Yes, I've used Firebug before, but I haven't used it in a while. I guess the opposite of your experience with Web Developer.

:D

dougcoleman said...

Great post. I love Firefox add-ons. My top five (right now) are 1)Greasemonkey (lots of stuff in here) 2)AutoPager 3)StumbleUpon toolbar 4)Web Developer Toolbar 5)tied between Delicious Bookmarks toolbar and headup. I know, that's six but it's hard to narrow it down.

I especially like Greasemonkey and all the great scripts for that.

crunchysue said...

My Top 5 As-Yet-Unmentioned Add-ons:

1. Foxmarks - syncs bookmarks between computers.

2. ColorZilla - 'roidal color picker.

3. Download Status Bar - no more popup when I download stuff.

4. Firecookie - works with FireBug to let you manage cookies.

5. Custom Toolbar Buttons - specifically, the 'refresh NOT from cache' button.

6. Session Manager

7. ReloadEvery - automagically reload a page ever so often.

8. Geode - lets web pages (like Shizzow.com) request my location.

mediaChick said...

Doug:

Hey, thanks for the compliment! For some reason Greasemonkey has escaped my interest. I've known about it, but am always distracted by some other shiny FF extentition. Maybe now is the time to jump on the Greasemonkey train, hm? I'll check out AutoPager, which I haven't heard of.

=)

Crunchy! Sue!

Great minds think alike: I use Foxmarks and ColorZilla, too. I'll be sure to peruse the benefits of Session Manager and Geode, which sounds intriguing.

Thanks for commenting!

Robb Shecter, Student & Managing Editor of Animal Law Review said...

Nice post! I use a lot of these plus User Agent Switcher: It solves the problem for me of my own web browsing showing up in the analytics for sites I'm creating.

What I do is set some little "flag" in the user agent info (like, a funky non-standard language), and then in Google Analytics, I can create a filter that excludes all of my visits to the site.

Anonymous said...

mediachick, we are thrilled to be one of your 5 most awesomest plugins! If you ever have feedback or suggestions, please don't hesitate to touch base with us!

Colleen, Community Advocate

mediaChick said...

Hey there Robb, nice to "see" you again!

What a great idea using User Agent Switcher to stop counting your own hits in Google Analytics. (That can drive me crazy if I let it.)

Colleen:

You know?
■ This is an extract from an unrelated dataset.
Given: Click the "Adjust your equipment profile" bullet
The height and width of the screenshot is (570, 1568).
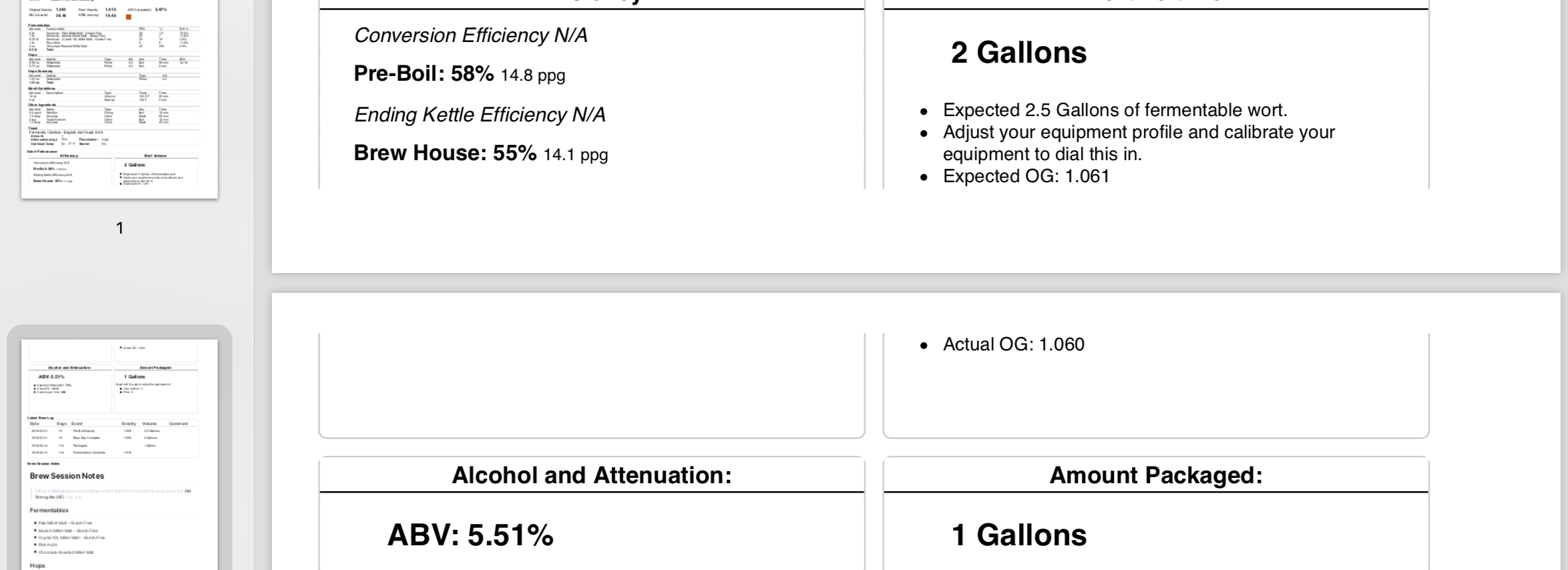Looking at the screenshot, I should [x=1138, y=132].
I *do* have some suggestions, which I'll get to you soon. Just know that you've got yourself a great product in Apture to build a community around. Personally, I have BIG plans for using it in a new top secret project. Which will be done...eventually. =)

Robb Shecter, Student & Managing Editor of Animal Law Review said...

Hi Michelle --- nice to "see" you again as well. I have a new very favorite Firefox plugin --- YSlow? It actually plugs in to Firebug. Really amazing for helping make a web site faster. I think I truly doubled the speed of mine after running it and learning about all the issues it finds. Which, by the way, gives me a seque to my new website and project: A better, more awesome, free legal research site: OregonLaws.org.It's aimed at law students and lawyers (no flashy shiny things), but lots of people are finding it useful.

Colleen: Your site and idea sound very interesting; I'm checking it out.